* Work request
Transcribe, word for word and without additions, each line below from the one containing "At what coordinates should I click to accomplish: Open the PDF" through the one containing "Given: Click the magnifier", both ends included.

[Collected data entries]

^^^^

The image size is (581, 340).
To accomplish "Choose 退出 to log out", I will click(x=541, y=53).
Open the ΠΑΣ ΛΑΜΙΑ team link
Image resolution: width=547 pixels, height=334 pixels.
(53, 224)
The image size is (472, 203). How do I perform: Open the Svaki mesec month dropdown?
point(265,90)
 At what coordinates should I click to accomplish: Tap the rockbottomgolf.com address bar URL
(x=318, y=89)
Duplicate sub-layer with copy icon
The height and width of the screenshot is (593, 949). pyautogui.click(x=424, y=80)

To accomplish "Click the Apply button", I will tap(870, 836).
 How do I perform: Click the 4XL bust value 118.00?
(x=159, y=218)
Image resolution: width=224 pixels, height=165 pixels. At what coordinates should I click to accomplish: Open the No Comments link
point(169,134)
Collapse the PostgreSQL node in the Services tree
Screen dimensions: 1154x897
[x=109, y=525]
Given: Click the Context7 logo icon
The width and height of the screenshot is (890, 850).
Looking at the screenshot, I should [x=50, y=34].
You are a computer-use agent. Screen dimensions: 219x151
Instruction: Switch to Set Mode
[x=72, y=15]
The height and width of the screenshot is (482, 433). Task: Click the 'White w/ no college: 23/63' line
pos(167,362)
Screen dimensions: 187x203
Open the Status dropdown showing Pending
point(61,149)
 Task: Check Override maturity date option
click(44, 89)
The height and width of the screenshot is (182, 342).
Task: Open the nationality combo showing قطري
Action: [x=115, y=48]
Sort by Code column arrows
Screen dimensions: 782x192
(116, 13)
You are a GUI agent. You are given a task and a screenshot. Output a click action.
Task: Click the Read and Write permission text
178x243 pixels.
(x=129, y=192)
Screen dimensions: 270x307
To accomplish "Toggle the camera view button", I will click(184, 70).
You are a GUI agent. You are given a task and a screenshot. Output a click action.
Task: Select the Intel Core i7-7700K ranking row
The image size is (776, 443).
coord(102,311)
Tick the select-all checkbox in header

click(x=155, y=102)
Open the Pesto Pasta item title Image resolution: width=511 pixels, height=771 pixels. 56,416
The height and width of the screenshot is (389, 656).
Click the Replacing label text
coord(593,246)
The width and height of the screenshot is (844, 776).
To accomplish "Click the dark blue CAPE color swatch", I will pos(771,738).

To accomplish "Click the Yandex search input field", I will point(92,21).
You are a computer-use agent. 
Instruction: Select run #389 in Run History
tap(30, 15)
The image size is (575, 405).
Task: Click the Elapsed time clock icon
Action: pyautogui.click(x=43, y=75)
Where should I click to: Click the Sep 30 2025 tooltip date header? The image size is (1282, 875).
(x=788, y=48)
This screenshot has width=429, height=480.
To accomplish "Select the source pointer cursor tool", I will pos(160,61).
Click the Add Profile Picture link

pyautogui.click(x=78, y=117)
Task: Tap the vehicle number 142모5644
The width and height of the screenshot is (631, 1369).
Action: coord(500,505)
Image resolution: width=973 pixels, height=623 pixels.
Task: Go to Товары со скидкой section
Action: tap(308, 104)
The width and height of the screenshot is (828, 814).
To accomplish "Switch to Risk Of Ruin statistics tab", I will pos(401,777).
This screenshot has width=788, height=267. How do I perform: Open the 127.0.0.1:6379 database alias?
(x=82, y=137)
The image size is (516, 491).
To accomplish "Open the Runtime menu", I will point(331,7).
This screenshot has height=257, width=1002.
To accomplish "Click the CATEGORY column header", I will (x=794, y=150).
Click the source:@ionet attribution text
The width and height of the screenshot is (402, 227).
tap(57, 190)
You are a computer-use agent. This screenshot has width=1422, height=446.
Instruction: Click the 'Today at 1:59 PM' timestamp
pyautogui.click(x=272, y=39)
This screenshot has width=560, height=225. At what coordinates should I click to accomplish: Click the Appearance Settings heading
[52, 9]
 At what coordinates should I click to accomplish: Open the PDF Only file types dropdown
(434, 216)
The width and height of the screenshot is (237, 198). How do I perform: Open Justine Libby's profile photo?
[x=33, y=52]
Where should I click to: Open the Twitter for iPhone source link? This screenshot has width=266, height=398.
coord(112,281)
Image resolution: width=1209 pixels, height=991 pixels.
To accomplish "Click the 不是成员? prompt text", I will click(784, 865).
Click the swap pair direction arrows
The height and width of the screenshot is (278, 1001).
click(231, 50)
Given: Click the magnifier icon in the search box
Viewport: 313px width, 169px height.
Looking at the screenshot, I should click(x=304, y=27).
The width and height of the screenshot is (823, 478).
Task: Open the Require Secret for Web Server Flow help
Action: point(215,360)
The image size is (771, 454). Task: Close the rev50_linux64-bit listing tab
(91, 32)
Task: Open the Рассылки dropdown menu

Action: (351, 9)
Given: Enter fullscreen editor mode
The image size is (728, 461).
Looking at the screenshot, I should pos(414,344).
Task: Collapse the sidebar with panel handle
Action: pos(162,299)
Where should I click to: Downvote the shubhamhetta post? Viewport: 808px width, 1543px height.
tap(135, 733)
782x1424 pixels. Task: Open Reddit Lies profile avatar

^^^^

* Written answer
 At what coordinates should I click to accomplish: Open the PDF Only file types dropdown
(434, 216)
The width and height of the screenshot is (237, 198). How do I perform: Open Justine Libby's profile photo?
[x=33, y=52]
Where should I click to: Open the Twitter for iPhone source link? This screenshot has width=266, height=398.
coord(112,281)
Image resolution: width=1209 pixels, height=991 pixels.
To accomplish "Click the 不是成员? prompt text", I will click(784, 865).
Click the swap pair direction arrows
The height and width of the screenshot is (278, 1001).
click(231, 50)
Given: Click the magnifier icon in the search box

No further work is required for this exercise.